Day 663: Trump keeps getting humiliated by North Korea
His “great negotiation skills” continue to be exposed as a farce as Kim Jong-un continues building nuclear program.
Despite a skeptical nation, Donald Trump swore good would come out of June 2018 meeting with North Korean dictator Kim Jong-un. That meeting disastrously saw Trump salute a North Korean general, allowed Kim to get a long-desired photo op and generated tons of propaganda material for the reclusive nation. Meanwhile, the U.S. got…well, not much.
Trump claimed that North Korea agreed to denuclearize and any threat was over. However, a deal beyond preexisting platitudes was never signed. Why was nothing with actually teeth reduced to writing and executed by both nations? Because according to Trump, the parties ran out of time.
Still, that didn’t stop him from pretending that the world won big from the summit.
Except that was a lie and everyone knew it.
Trump’s National Security Advisor, John Bolton, admitted that North Korea wasn’t going to denuclearize. Trump’s Elton John CD featuring “Rocketman” didn’t cause Kim to suddenly disband his nuclear weapons program out of friendship. Many reports indicated that — contrary to Trump’s promises — Kim wasn’t just not ceasing North Korea’s nuclear program, he was actively building more sites.
Now, there’s another such damning report from The New York Times.
North Korea is moving ahead with its ballistic missile program at 16 hidden bases that have been identified in new commercial satellite images, a network long known to American intelligence agencies but left undiscussed as President Trump claims to have neutralized the North’s nuclear threat.
The satellite images suggest that the North has been engaged in a great deception: It has offered to dismantle a major launching site — a step it began, then halted — while continuing to make improvements at more than a dozen others that would bolster launches of conventional and nuclear warheads.

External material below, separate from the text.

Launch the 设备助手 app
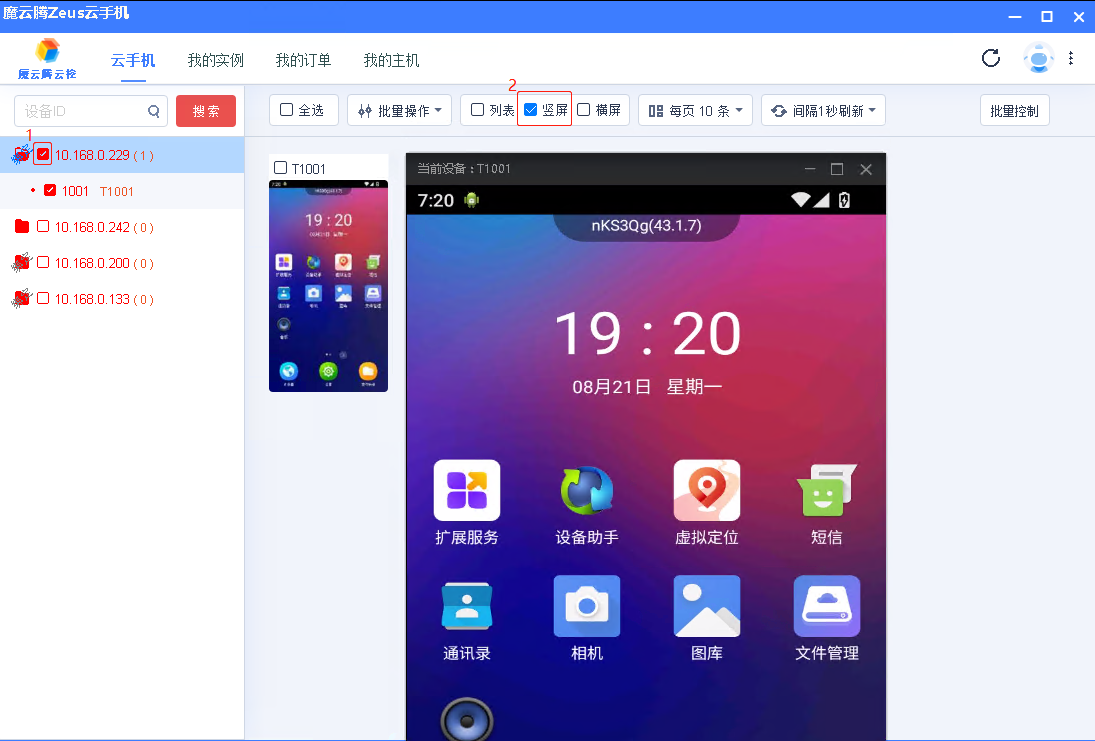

North Korea’s actions are so brazen that while building, they’re getting past U.S. sanctions. Because of their promise to denuclearize, and Trump’s need to pretend that those promises are being followed through on, North Korea is able to resuming trade with both China and Russia. This is vitally important to a nation that was brought to its knees by sanctions under Barack Obama.
Trump, meanwhile, pushed back on the Times’ story in the weirdest way: he confirmed it.
He says the news is fake, but also said that the U.S. “fully know[s] about the sites” discussed in the piece.
In other words, Trump wants to claim that the Times’ story is wrong in the sense that the U.S. government knows exactly what’s going on as North Korea develops more sites. But he also wants to continue to claim that North Korea is denuclearizing as a result of a June 2018 agreement.
Both can’t be true.
So when he says he’ll be the first to let everyone know if things go bad, he’s already been proven to be a liar since he’s been scooped by the free press.